One of South Africa’s Top 10 restaurants, Rust en Vrede, did a special dad’s 94th birthday celebration proud on a weekday night 2 weeks ago, just four days after it was announced as 3rd place winner on the Top 10 list, as winner of the Service Excellence Award in the Eat Out Top 10 Restaurant Awards, and a week after it was named the best Restaurant in the winelands in the world, by the Great Wine Capitals Network.

A terrible drive due to after-hours roadworks near the airport made the journey from Cape Town doubly long.   The arrival at the wine estate wiped away the frustration, it being dark already, and the lighting romantically showing off ancient oak trees and a beautiful garden.

A staff member stood outside the door to welcome us, and we were taken to the rest of the party, having a drink on the terrace outside.  Our table for 6 was set apart from the rest of the restaurant, in its own alcove, two sides filled with wines on glass shelves.   This gave a feeling of privacy, yet one felt to be part of the restaurant.

The menu and winelist covers were one of the few aspects to criticise, looking like plastic “mock-croc”.   The menu is informative, with a foreword by Jean Engelbrecht, the owner of the wine estate, David Higgs the chef, and Neil Grant, the sommelier.   The menu is simple – one has two choices – 4 courses at R 400, or 6 courses at R 550 without paired wine, or R 800 with wine paired per course.   The only catch is that all persons in the party must have either the 4- or 6-course meal.

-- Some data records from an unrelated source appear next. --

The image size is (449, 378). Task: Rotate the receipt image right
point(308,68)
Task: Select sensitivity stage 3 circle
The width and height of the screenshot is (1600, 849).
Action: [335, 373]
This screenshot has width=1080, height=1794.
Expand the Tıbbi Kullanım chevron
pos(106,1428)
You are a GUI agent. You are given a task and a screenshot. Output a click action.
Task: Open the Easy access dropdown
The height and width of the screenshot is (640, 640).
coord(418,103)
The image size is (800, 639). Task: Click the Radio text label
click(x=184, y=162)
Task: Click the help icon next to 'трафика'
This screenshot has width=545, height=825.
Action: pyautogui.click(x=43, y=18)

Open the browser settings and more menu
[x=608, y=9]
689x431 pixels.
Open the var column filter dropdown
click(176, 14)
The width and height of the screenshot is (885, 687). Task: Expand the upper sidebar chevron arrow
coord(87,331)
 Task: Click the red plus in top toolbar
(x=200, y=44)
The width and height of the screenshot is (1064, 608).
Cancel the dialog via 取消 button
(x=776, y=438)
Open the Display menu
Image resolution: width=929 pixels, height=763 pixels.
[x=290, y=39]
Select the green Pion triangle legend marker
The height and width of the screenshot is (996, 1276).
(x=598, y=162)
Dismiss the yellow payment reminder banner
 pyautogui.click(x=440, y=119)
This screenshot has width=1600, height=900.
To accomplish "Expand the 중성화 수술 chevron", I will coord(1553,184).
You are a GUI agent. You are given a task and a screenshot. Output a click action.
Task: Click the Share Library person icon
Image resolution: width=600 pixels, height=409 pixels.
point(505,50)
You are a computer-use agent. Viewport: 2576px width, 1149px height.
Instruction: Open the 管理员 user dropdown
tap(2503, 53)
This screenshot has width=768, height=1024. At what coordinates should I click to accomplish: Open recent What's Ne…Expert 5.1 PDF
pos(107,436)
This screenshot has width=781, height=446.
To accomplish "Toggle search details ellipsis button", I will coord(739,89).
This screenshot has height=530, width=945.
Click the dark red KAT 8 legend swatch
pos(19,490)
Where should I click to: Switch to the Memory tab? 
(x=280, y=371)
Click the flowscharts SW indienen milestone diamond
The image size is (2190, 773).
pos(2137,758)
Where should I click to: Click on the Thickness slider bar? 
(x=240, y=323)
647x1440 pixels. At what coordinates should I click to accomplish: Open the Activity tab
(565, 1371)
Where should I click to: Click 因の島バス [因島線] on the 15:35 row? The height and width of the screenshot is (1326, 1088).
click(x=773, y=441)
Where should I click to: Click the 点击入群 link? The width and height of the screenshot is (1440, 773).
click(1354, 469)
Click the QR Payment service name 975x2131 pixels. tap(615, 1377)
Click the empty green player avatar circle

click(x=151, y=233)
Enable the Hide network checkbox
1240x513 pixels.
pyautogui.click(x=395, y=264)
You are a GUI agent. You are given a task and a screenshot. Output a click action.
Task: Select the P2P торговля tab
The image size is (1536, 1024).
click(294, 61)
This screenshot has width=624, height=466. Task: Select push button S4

As the 4-course meal allows one an option of three choices per course, our party chose this option.  A first course choice offered was a scallop “gazpacho” that was not a soup at all, foie gras and cherries, and sweet onion soup.  The second course choice consisted of a salmon trout, organic chicken, and fennel and creme fraiche risotto.   The third course offered tuna, loin of lamb and springbok.   The 4 th course choice was between goat’s cheese and melon, strawberry and nut parfait with marzipan, and baked apple and pastry with cream cheese ice cream.

The 6-course meal starts with tuna, followed by scallop, rabbit, Chalmar beef, Tetede Moine and ends with Chocolate Marquis.  No options are provided within each of the 6 courses.

The menu also contains the supplier information, looking a little like an add-on to the otherwise slick menu.   Beef and venison come from the estate’s Kalahari farm, herbs come from the estate’s herb garden, Magic Steve supplies the vegetables, The Wild Peacock supplies ingredients, duck and rabbit, Neil Jewel the chacuteries, and Wayne Rademeyer from Wellington the Buffalo Mozzarella.   Reubens is the only other known restaurant which states its suppliers in its menus.  

The meal was preceded by an amuse bouche of scallop.   As each dish is brought to the table per course, the waitress reminds one of the choice one ordered, pointing out what is on the plate.   She explained everything so well and efficiently, that everything seemed to taste even better.

The winelist reflects about 270 wines on 28 pages, and a neat index at the start of the winelist categorises the wines on offer, and an easy reference to the page.  An oddity is the fact that only Champagne is served, and that South African Cap Classiques are not available.  This is justified in the menu on the grounds of David and Neil being fanatical about the Champagne region in France!   The winelist has 24 Champagnes, ranging from R 500 for a Mailly to R 1 800 for a Laurent Perrier.   Wines by the glass are available, at R 30 for a Cederberg Chenin Blanc to R 50 for a Fryer’s Cove.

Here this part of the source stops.